Nonetheless, Anthem does include several remote-key conveniences that I, too, would check off if I were designing my own custom pre/pro. Dolby Volume/dynamic-range control is on board, and it’s accessible via a dedicated “Dyn” remote key. Even better, a Level key steps through each channel/pair for temporary trims, one of my mustest must-haves. There’s even a direct Lip Sync button for on-the-fly adjustments, a real convenience for those like myself who are driven nuts by out-of-kilter cable or internet programming.

The Sum-Up
At the end of the day, I found Anthem’s AVM 60 a pleasure to use. Its sonics were without blemish, and its interface was clean, clear, and quick. Price to one side, I would be perfectly happy having the Canadian design as my system’s long-term front end, and I’ve no higher praise. Of course, price is never entirely irrelevant. While $3,000 may be only lower-middling among all available preamp/processors, Anthem’s MRX 720 receiver provides almost all of the same preamp functionality, with seven channels of onboard power, for $500 less.
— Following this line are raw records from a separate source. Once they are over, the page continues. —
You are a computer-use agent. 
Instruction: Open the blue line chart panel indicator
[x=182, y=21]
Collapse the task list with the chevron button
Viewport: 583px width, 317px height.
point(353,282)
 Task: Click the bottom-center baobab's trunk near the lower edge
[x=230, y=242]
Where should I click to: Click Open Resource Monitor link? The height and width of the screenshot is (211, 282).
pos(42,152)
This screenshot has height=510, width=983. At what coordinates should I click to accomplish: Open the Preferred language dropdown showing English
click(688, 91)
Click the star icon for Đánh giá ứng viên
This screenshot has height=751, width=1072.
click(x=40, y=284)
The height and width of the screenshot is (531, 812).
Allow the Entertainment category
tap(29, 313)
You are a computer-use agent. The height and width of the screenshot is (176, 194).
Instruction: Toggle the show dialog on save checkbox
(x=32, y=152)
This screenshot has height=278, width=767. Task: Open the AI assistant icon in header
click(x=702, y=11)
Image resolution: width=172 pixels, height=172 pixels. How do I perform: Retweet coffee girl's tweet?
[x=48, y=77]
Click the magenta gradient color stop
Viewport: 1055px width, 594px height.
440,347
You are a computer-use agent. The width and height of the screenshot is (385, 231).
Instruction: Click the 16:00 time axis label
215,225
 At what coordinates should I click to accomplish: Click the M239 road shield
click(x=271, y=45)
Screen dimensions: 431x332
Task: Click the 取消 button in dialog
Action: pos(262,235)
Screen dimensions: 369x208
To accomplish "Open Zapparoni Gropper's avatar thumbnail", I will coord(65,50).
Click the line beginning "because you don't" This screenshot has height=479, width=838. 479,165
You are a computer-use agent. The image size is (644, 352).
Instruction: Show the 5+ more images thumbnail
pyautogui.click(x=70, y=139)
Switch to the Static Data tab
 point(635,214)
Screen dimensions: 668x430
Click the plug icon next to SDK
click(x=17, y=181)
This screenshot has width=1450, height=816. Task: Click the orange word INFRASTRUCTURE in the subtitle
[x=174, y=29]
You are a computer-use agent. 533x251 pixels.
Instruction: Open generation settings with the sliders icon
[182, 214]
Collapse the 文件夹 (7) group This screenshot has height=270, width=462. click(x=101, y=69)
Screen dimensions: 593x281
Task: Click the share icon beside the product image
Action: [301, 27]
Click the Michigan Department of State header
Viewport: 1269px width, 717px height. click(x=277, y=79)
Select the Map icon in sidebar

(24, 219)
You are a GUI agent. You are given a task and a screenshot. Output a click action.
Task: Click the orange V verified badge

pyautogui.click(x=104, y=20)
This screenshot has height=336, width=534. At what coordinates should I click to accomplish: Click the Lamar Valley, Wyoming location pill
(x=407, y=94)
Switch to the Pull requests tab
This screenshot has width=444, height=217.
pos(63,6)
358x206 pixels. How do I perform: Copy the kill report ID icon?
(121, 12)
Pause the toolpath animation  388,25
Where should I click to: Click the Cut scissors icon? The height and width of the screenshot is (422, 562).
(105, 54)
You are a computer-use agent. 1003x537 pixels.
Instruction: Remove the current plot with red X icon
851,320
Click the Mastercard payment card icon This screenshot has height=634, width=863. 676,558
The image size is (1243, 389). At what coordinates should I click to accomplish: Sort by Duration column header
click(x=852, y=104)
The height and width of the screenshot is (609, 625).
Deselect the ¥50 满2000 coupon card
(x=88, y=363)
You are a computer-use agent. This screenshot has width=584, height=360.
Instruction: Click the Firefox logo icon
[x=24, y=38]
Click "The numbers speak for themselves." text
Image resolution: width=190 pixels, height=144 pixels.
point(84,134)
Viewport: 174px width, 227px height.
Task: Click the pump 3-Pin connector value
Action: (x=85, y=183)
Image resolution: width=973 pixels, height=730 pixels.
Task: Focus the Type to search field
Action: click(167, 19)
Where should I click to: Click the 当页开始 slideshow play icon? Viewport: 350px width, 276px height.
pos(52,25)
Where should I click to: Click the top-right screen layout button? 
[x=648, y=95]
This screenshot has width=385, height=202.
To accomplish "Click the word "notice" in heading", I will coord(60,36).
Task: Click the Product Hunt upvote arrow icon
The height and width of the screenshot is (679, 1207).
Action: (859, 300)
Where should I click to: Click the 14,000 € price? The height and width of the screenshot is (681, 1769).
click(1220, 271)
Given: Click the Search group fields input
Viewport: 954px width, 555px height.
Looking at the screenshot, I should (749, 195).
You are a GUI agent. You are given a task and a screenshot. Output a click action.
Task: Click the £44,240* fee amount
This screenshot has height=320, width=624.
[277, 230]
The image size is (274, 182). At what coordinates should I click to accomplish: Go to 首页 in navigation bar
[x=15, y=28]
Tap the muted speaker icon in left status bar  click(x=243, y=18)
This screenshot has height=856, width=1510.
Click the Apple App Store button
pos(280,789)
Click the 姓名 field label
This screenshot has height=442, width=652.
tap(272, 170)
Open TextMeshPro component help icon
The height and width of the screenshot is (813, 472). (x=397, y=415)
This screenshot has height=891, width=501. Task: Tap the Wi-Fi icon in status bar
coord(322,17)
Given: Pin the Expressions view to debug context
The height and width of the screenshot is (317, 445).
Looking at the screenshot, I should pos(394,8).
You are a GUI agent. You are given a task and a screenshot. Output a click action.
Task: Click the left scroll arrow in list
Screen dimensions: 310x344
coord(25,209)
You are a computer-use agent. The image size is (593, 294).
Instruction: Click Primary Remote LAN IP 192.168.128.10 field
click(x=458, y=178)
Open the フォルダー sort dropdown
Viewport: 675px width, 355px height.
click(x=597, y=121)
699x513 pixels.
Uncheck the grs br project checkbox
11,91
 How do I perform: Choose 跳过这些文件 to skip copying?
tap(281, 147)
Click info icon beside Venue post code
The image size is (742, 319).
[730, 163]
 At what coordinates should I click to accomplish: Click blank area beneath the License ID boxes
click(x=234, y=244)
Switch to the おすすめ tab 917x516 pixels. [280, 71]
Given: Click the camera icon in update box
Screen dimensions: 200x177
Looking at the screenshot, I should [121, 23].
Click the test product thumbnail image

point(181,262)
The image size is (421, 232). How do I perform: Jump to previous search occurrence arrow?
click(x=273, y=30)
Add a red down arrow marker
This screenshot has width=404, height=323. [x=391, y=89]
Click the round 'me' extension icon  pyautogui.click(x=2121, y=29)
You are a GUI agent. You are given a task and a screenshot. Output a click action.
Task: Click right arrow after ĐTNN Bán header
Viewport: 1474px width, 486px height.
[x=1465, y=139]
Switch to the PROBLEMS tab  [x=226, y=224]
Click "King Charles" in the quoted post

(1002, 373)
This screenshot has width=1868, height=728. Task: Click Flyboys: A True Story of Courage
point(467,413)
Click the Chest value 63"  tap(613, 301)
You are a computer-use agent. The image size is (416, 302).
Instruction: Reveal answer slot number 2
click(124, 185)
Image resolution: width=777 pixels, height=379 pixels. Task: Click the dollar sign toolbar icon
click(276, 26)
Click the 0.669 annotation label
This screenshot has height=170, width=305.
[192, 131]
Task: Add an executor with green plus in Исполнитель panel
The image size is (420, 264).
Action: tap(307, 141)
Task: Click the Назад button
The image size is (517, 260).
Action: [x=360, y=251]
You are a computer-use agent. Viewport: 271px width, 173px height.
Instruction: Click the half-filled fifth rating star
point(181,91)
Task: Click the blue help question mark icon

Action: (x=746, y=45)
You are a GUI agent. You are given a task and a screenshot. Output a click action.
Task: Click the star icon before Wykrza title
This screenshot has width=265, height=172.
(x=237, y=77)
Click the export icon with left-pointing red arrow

Alas, that receiver’s five main channels can’t be reassigned, so unless you choose to “waste” them by leaving some or all unused, onboard power can only serve the “extra” channels: Height 1 & 2 and Zone 2. And yes, there are some big-brand 11.2-channel pre/pro options that come in at or below the AVM 60’s tariff, all more heavily feature-endowed—a plus or a minus, depending on your outlook. This leaves the intangibles of physical and sonic quality as the remaining weights on the scales—which, in the end, I can only leave up to each individual ’phile to balance. But to those to whom $2,999 seems reasonable, I can recommend the AVM 60 without hesitation.